# WHAT THE EXERCISE ASKS:
Write out exactly the lines from the start of the entries through the one that contains "[Pesquisar] (1097, 136)", including both.

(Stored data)
______________________________
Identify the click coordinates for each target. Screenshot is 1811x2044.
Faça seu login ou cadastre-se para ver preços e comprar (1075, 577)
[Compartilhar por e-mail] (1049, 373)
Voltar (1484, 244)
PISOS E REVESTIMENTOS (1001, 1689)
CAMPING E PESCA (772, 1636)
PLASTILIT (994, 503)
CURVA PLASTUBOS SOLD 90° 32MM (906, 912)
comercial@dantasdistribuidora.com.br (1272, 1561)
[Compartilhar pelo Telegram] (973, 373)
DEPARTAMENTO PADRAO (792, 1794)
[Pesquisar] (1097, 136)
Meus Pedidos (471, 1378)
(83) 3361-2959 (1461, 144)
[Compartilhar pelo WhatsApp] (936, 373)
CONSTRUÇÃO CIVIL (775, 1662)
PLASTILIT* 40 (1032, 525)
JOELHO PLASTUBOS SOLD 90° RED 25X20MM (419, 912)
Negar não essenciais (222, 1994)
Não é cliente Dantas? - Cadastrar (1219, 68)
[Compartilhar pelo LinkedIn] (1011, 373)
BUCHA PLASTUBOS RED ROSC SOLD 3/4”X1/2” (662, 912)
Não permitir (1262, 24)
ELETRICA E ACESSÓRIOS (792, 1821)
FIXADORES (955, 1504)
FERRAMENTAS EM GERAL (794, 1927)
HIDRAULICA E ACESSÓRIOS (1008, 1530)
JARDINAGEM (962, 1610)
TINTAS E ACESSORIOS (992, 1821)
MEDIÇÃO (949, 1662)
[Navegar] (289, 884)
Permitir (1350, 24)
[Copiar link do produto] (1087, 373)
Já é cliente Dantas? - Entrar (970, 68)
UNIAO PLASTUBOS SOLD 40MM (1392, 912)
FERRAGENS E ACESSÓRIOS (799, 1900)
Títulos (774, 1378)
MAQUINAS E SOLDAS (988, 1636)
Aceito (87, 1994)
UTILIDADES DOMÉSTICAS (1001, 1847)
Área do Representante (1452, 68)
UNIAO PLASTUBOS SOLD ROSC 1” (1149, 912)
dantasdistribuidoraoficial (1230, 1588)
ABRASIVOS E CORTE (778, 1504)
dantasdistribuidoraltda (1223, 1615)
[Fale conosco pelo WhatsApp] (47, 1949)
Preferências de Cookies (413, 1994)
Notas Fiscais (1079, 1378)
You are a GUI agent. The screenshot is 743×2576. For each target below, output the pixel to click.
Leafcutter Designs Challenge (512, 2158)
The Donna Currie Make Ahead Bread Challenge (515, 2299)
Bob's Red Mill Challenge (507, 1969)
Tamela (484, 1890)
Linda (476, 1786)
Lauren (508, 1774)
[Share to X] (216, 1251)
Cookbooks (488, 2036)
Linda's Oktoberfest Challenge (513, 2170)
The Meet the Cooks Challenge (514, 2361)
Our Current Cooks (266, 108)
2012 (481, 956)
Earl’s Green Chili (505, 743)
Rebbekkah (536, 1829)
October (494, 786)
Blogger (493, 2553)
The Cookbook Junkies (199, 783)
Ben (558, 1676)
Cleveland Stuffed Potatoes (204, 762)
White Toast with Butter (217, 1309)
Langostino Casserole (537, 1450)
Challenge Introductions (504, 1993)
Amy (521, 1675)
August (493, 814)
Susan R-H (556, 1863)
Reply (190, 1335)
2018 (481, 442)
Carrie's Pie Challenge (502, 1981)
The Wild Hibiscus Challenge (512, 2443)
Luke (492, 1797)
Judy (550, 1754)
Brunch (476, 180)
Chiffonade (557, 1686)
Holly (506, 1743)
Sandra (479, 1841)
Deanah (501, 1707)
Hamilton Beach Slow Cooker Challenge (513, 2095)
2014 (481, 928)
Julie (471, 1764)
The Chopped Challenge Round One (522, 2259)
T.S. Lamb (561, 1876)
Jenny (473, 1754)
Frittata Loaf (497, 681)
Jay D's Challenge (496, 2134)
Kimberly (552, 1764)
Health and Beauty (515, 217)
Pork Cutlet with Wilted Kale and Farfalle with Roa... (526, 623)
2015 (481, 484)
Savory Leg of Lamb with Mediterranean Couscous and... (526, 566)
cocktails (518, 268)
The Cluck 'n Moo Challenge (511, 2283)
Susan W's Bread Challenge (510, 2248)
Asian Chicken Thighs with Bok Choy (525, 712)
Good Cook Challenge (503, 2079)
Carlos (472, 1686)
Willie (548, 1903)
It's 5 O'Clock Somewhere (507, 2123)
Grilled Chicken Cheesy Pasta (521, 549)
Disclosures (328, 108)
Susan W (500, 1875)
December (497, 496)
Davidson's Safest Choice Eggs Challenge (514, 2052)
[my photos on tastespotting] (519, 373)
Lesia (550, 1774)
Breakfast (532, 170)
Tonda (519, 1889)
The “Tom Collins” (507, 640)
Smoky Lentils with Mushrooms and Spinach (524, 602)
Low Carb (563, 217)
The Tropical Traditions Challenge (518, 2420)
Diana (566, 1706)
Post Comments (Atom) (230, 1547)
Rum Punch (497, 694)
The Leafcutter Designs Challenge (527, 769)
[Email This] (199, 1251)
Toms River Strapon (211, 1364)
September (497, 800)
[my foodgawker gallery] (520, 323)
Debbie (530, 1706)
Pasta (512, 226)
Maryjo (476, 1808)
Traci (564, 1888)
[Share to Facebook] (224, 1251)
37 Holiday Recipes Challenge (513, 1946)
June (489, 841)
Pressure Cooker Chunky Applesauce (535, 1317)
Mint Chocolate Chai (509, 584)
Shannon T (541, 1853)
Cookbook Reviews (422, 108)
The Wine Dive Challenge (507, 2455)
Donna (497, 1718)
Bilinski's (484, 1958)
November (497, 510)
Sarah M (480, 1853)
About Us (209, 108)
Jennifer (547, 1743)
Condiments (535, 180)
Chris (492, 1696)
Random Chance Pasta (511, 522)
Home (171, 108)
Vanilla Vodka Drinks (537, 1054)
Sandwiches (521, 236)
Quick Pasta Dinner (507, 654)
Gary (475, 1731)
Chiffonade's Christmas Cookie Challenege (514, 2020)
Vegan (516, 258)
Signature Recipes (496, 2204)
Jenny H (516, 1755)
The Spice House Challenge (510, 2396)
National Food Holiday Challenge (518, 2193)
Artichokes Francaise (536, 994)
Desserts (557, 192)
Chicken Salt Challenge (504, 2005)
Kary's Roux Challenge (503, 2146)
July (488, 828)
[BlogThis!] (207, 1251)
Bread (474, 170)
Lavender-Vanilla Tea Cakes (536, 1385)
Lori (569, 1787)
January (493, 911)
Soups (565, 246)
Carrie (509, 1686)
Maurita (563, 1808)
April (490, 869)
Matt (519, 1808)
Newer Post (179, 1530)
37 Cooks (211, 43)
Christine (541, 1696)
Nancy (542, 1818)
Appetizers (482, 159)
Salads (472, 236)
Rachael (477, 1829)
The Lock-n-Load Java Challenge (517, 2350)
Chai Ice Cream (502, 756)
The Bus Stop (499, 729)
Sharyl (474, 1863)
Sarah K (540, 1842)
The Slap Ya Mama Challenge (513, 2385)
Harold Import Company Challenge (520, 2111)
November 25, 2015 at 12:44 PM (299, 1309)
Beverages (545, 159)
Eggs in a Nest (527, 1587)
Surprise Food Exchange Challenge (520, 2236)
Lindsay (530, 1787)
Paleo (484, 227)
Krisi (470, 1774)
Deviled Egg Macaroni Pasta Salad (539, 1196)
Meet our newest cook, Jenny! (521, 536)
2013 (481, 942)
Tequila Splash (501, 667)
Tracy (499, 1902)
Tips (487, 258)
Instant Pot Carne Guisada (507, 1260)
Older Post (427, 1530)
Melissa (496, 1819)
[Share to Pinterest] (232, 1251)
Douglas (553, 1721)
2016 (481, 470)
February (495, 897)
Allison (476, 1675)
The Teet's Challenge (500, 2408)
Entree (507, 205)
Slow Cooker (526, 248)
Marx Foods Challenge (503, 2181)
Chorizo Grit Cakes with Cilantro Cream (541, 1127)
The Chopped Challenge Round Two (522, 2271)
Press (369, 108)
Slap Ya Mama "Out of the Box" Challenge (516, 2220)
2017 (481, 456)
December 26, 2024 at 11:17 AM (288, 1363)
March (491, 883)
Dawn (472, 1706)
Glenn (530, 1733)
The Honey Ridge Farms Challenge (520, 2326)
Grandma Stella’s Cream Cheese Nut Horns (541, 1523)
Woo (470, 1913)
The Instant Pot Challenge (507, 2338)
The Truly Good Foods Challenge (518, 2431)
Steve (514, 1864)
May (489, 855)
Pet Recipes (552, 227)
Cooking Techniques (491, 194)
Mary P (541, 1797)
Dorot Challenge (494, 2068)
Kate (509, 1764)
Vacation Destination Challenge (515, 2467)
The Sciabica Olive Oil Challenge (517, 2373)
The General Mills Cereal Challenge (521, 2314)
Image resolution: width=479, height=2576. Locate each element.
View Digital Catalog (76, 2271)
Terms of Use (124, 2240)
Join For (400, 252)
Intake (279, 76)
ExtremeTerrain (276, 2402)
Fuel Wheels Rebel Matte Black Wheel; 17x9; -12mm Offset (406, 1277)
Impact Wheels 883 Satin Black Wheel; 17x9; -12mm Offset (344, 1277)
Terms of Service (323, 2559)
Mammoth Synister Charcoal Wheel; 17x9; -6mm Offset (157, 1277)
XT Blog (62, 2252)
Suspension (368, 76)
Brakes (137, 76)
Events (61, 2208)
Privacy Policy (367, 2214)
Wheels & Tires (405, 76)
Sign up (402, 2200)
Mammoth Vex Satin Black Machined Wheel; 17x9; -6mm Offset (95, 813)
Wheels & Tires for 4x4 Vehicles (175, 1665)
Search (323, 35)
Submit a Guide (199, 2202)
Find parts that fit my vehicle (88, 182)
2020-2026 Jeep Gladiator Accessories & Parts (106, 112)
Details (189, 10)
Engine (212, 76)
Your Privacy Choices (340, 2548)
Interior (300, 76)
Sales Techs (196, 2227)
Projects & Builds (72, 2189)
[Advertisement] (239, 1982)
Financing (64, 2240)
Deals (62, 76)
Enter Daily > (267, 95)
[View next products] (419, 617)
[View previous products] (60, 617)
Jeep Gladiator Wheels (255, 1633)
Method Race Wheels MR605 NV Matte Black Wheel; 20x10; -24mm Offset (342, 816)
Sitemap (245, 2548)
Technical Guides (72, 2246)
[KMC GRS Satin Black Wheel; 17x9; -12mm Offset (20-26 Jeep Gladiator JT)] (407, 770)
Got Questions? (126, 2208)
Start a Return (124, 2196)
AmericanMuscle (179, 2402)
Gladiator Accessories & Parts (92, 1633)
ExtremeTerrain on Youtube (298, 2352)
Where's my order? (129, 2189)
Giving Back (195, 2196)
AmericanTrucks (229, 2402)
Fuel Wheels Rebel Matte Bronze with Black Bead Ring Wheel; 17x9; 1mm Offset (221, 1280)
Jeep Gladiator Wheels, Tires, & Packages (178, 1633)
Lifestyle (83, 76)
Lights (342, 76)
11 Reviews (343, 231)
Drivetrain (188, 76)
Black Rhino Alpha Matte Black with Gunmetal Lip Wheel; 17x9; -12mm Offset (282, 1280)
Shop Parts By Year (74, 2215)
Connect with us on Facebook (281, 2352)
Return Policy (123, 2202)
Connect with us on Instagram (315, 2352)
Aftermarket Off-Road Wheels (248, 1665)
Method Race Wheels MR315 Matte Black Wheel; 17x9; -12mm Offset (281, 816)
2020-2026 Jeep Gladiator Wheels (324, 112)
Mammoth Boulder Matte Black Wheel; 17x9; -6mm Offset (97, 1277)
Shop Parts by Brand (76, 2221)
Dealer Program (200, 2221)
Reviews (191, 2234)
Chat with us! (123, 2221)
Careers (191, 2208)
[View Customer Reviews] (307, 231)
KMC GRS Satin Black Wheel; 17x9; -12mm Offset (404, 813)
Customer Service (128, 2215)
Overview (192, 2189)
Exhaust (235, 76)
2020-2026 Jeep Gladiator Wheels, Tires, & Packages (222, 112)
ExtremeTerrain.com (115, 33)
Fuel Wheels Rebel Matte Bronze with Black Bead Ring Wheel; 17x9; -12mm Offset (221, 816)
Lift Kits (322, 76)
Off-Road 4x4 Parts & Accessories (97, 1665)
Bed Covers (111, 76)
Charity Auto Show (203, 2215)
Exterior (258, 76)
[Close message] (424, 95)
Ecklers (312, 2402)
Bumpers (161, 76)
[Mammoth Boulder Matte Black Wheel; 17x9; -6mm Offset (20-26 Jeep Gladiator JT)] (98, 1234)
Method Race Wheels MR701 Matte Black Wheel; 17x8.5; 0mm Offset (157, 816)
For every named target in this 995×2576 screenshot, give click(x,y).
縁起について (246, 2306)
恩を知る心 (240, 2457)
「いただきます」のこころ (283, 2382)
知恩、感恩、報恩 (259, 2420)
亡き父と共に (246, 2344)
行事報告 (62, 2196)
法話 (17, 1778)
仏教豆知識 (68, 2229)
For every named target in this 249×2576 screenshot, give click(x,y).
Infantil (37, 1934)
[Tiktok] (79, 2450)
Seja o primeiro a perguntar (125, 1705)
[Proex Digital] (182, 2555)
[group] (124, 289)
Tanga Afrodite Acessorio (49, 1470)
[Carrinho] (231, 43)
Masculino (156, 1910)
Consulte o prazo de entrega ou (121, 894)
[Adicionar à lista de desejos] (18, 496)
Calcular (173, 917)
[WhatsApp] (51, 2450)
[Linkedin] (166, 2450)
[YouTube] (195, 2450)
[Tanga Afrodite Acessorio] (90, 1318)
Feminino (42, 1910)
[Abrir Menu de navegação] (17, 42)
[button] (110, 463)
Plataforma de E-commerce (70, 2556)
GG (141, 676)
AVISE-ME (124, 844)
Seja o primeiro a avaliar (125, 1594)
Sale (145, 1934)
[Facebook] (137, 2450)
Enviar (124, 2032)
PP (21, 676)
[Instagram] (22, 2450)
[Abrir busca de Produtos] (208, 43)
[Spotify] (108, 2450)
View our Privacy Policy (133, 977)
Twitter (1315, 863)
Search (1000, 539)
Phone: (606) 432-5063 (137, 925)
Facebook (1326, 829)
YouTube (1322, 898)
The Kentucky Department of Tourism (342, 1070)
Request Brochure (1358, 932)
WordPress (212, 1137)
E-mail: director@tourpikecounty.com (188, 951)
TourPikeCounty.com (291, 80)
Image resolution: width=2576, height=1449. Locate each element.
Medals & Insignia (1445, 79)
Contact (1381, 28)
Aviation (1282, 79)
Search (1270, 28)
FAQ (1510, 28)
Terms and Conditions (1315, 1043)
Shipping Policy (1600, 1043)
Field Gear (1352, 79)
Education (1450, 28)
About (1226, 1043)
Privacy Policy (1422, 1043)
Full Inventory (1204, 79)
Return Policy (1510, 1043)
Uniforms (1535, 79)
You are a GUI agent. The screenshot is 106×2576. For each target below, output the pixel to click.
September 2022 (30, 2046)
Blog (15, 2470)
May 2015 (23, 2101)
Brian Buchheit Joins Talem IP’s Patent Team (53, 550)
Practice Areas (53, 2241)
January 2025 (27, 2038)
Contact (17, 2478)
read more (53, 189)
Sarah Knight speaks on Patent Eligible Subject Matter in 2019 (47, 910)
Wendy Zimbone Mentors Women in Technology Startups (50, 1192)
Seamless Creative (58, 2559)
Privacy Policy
______________________________
# RESPONSE:
Identify the click coordinates for each target. Screenshot is 1811x2044.
Faça seu login ou cadastre-se para ver preços e comprar (1075, 577)
[Compartilhar por e-mail] (1049, 373)
Voltar (1484, 244)
PISOS E REVESTIMENTOS (1001, 1689)
CAMPING E PESCA (772, 1636)
PLASTILIT (994, 503)
CURVA PLASTUBOS SOLD 90° 32MM (906, 912)
comercial@dantasdistribuidora.com.br (1272, 1561)
[Compartilhar pelo Telegram] (973, 373)
DEPARTAMENTO PADRAO (792, 1794)
[Pesquisar] (1097, 136)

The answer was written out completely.